## PROBLEM
What this exercise calls for is an exact copy of the data.

Data extracted from a collection:

-- -- --

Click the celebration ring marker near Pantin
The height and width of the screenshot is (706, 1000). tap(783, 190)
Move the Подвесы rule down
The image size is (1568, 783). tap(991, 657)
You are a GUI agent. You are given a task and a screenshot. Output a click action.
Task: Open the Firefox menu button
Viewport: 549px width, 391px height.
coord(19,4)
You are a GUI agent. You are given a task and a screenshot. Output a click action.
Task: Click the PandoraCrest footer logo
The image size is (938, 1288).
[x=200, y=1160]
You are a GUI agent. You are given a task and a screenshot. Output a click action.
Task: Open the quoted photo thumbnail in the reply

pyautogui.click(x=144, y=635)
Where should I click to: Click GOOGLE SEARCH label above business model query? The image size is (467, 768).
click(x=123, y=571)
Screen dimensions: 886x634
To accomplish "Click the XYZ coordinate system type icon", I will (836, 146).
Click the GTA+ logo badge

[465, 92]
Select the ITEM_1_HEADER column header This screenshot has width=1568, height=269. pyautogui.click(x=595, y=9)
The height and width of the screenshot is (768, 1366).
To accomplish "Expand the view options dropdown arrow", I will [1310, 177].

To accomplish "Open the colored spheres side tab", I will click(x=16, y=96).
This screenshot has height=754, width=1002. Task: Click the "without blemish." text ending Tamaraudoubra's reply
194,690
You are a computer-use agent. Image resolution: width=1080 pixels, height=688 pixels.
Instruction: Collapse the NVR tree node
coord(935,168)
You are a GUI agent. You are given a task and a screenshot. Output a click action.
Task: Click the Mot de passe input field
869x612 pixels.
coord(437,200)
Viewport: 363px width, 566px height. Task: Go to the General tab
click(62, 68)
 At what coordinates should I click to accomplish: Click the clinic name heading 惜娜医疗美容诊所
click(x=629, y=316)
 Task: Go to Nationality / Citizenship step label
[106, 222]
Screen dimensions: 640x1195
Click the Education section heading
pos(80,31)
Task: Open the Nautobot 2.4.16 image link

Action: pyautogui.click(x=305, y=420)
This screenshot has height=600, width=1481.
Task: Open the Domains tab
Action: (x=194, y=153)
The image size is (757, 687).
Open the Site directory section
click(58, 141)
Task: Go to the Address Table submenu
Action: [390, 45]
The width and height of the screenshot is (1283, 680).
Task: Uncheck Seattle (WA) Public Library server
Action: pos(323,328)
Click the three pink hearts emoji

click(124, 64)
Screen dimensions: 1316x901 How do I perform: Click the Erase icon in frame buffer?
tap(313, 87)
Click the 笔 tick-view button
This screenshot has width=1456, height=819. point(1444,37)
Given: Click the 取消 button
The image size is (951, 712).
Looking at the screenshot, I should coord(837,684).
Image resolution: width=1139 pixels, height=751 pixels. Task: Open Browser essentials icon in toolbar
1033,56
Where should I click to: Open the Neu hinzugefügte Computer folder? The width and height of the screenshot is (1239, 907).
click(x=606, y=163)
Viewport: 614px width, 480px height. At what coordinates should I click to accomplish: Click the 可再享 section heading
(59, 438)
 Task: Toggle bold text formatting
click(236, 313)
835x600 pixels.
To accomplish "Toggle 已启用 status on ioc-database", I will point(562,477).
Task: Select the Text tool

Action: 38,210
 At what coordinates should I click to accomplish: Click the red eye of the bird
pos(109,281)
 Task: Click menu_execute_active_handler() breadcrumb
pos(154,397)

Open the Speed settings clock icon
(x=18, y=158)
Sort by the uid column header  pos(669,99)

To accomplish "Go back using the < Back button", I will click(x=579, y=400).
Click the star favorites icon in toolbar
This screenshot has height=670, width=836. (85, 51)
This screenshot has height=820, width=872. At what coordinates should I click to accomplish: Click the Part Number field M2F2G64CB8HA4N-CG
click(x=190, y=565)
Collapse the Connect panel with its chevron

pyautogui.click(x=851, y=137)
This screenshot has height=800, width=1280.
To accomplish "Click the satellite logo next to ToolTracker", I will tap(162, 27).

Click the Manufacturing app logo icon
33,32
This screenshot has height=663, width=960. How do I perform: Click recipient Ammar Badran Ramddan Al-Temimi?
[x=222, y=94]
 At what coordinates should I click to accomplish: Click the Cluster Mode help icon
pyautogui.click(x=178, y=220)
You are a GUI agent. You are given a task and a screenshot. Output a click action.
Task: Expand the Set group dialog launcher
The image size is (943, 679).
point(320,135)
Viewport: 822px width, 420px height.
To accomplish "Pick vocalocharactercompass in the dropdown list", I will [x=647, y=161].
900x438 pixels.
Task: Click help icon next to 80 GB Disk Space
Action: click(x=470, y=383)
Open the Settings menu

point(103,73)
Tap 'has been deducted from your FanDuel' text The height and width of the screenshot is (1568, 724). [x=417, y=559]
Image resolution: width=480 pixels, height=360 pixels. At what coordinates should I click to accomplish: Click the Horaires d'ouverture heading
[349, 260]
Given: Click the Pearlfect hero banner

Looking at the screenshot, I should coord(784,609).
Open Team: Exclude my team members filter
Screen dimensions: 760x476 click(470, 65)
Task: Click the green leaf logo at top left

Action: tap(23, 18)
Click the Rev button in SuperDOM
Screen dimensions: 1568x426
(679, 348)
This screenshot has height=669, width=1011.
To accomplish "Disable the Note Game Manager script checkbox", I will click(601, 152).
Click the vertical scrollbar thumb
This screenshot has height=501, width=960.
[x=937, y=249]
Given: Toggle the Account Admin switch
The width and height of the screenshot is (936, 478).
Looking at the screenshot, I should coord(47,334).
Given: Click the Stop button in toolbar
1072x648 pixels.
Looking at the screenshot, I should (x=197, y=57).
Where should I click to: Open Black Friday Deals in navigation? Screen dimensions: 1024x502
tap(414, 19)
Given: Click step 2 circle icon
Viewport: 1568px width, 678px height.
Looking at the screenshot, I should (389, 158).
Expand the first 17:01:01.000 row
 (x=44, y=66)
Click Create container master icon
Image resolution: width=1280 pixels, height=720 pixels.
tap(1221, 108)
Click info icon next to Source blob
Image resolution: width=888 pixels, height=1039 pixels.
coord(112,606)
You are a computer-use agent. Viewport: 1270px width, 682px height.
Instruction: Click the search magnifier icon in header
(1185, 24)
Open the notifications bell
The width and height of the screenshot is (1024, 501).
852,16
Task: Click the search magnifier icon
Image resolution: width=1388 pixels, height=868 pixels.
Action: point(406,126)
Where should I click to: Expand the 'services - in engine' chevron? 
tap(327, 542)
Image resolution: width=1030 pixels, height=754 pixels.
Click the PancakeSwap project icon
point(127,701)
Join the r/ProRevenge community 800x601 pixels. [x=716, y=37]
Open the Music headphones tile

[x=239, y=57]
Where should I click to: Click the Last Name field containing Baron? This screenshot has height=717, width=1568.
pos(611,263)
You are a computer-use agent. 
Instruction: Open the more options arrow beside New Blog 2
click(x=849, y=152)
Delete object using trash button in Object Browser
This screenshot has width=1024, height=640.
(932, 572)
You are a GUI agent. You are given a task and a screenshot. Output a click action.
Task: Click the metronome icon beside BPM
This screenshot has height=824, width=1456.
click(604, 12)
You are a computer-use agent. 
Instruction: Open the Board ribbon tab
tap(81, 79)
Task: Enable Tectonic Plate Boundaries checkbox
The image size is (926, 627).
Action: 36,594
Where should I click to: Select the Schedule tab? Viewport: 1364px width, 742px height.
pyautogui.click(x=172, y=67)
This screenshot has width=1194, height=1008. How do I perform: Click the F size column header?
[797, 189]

-- -- --

## RESPONSE
Click the celebration ring marker near Pantin
The height and width of the screenshot is (706, 1000). tap(783, 190)
Move the Подвесы rule down
The image size is (1568, 783). tap(991, 657)
You are a GUI agent. You are given a task and a screenshot. Output a click action.
Task: Open the Firefox menu button
Viewport: 549px width, 391px height.
coord(19,4)
You are a GUI agent. You are given a task and a screenshot. Output a click action.
Task: Click the PandoraCrest footer logo
The image size is (938, 1288).
[x=200, y=1160]
You are a GUI agent. You are given a task and a screenshot. Output a click action.
Task: Open the quoted photo thumbnail in the reply

pyautogui.click(x=144, y=635)
Where should I click to: Click GOOGLE SEARCH label above business model query? The image size is (467, 768).
click(x=123, y=571)
Screen dimensions: 886x634
To accomplish "Click the XYZ coordinate system type icon", I will (836, 146).
Click the GTA+ logo badge

[465, 92]
Select the ITEM_1_HEADER column header This screenshot has width=1568, height=269. pyautogui.click(x=595, y=9)
The height and width of the screenshot is (768, 1366).
To accomplish "Expand the view options dropdown arrow", I will [1310, 177].

To accomplish "Open the colored spheres side tab", I will click(x=16, y=96).
This screenshot has height=754, width=1002. Task: Click the "without blemish." text ending Tamaraudoubra's reply
194,690
You are a computer-use agent. Image resolution: width=1080 pixels, height=688 pixels.
Instruction: Collapse the NVR tree node
coord(935,168)
You are a GUI agent. You are given a task and a screenshot. Output a click action.
Task: Click the Mot de passe input field
869x612 pixels.
coord(437,200)
Viewport: 363px width, 566px height. Task: Go to the General tab
click(62, 68)
 At what coordinates should I click to accomplish: Click the clinic name heading 惜娜医疗美容诊所
click(x=629, y=316)
 Task: Go to Nationality / Citizenship step label
[106, 222]
Screen dimensions: 640x1195
Click the Education section heading
pos(80,31)
Task: Open the Nautobot 2.4.16 image link

Action: pyautogui.click(x=305, y=420)
This screenshot has height=600, width=1481.
Task: Open the Domains tab
Action: (x=194, y=153)
The image size is (757, 687).
Open the Site directory section
click(58, 141)
Task: Go to the Address Table submenu
Action: [390, 45]
The width and height of the screenshot is (1283, 680).
Task: Uncheck Seattle (WA) Public Library server
Action: pos(323,328)
Click the three pink hearts emoji

click(124, 64)
Screen dimensions: 1316x901 How do I perform: Click the Erase icon in frame buffer?
tap(313, 87)
Click the 笔 tick-view button
This screenshot has width=1456, height=819. point(1444,37)
Given: Click the 取消 button
The image size is (951, 712).
Looking at the screenshot, I should coord(837,684).
Image resolution: width=1139 pixels, height=751 pixels. Task: Open Browser essentials icon in toolbar
1033,56
Where should I click to: Open the Neu hinzugefügte Computer folder? The width and height of the screenshot is (1239, 907).
click(x=606, y=163)
Viewport: 614px width, 480px height. At what coordinates should I click to accomplish: Click the 可再享 section heading
(59, 438)
 Task: Toggle bold text formatting
click(236, 313)
835x600 pixels.
To accomplish "Toggle 已启用 status on ioc-database", I will point(562,477).
Task: Select the Text tool

Action: 38,210
 At what coordinates should I click to accomplish: Click the red eye of the bird
pos(109,281)
 Task: Click menu_execute_active_handler() breadcrumb
pos(154,397)

Open the Speed settings clock icon
(x=18, y=158)
Sort by the uid column header  pos(669,99)

To accomplish "Go back using the < Back button", I will click(x=579, y=400).
Click the star favorites icon in toolbar
This screenshot has height=670, width=836. (85, 51)
This screenshot has height=820, width=872. At what coordinates should I click to accomplish: Click the Part Number field M2F2G64CB8HA4N-CG
click(x=190, y=565)
Collapse the Connect panel with its chevron

pyautogui.click(x=851, y=137)
This screenshot has height=800, width=1280.
To accomplish "Click the satellite logo next to ToolTracker", I will tap(162, 27).

Click the Manufacturing app logo icon
33,32
This screenshot has height=663, width=960. How do I perform: Click recipient Ammar Badran Ramddan Al-Temimi?
[x=222, y=94]
 At what coordinates should I click to accomplish: Click the Cluster Mode help icon
pyautogui.click(x=178, y=220)
You are a GUI agent. You are given a task and a screenshot. Output a click action.
Task: Expand the Set group dialog launcher
The image size is (943, 679).
point(320,135)
Viewport: 822px width, 420px height.
To accomplish "Pick vocalocharactercompass in the dropdown list", I will [x=647, y=161].
900x438 pixels.
Task: Click help icon next to 80 GB Disk Space
Action: click(x=470, y=383)
Open the Settings menu

point(103,73)
Tap 'has been deducted from your FanDuel' text The height and width of the screenshot is (1568, 724). [x=417, y=559]
Image resolution: width=480 pixels, height=360 pixels. At what coordinates should I click to accomplish: Click the Horaires d'ouverture heading
[349, 260]
Given: Click the Pearlfect hero banner

Looking at the screenshot, I should coord(784,609).
Open Team: Exclude my team members filter
Screen dimensions: 760x476 click(470, 65)
Task: Click the green leaf logo at top left

Action: tap(23, 18)
Click the Rev button in SuperDOM
Screen dimensions: 1568x426
(679, 348)
This screenshot has height=669, width=1011.
To accomplish "Disable the Note Game Manager script checkbox", I will click(601, 152).
Click the vertical scrollbar thumb
This screenshot has height=501, width=960.
[x=937, y=249]
Given: Toggle the Account Admin switch
The width and height of the screenshot is (936, 478).
Looking at the screenshot, I should coord(47,334).
Given: Click the Stop button in toolbar
1072x648 pixels.
Looking at the screenshot, I should (x=197, y=57).
Where should I click to: Open Black Friday Deals in navigation? Screen dimensions: 1024x502
tap(414, 19)
Given: Click step 2 circle icon
Viewport: 1568px width, 678px height.
Looking at the screenshot, I should (389, 158).
Expand the first 17:01:01.000 row
 (x=44, y=66)
Click Create container master icon
Image resolution: width=1280 pixels, height=720 pixels.
tap(1221, 108)
Click info icon next to Source blob
Image resolution: width=888 pixels, height=1039 pixels.
coord(112,606)
You are a computer-use agent. Viewport: 1270px width, 682px height.
Instruction: Click the search magnifier icon in header
(1185, 24)
Open the notifications bell
The width and height of the screenshot is (1024, 501).
852,16
Task: Click the search magnifier icon
Image resolution: width=1388 pixels, height=868 pixels.
Action: point(406,126)
Where should I click to: Expand the 'services - in engine' chevron? 
tap(327, 542)
Image resolution: width=1030 pixels, height=754 pixels.
Click the PancakeSwap project icon
point(127,701)
Join the r/ProRevenge community 800x601 pixels. [x=716, y=37]
Open the Music headphones tile

[x=239, y=57]
Where should I click to: Click the Last Name field containing Baron? This screenshot has height=717, width=1568.
pos(611,263)
You are a computer-use agent. 
Instruction: Open the more options arrow beside New Blog 2
click(x=849, y=152)
Delete object using trash button in Object Browser
This screenshot has width=1024, height=640.
(932, 572)
You are a GUI agent. You are given a task and a screenshot. Output a click action.
Task: Click the metronome icon beside BPM
This screenshot has height=824, width=1456.
click(604, 12)
You are a computer-use agent. 
Instruction: Open the Board ribbon tab
tap(81, 79)
Task: Enable Tectonic Plate Boundaries checkbox
The image size is (926, 627).
Action: 36,594
Where should I click to: Select the Schedule tab? Viewport: 1364px width, 742px height.
pyautogui.click(x=172, y=67)
This screenshot has width=1194, height=1008. How do I perform: Click the F size column header?
[797, 189]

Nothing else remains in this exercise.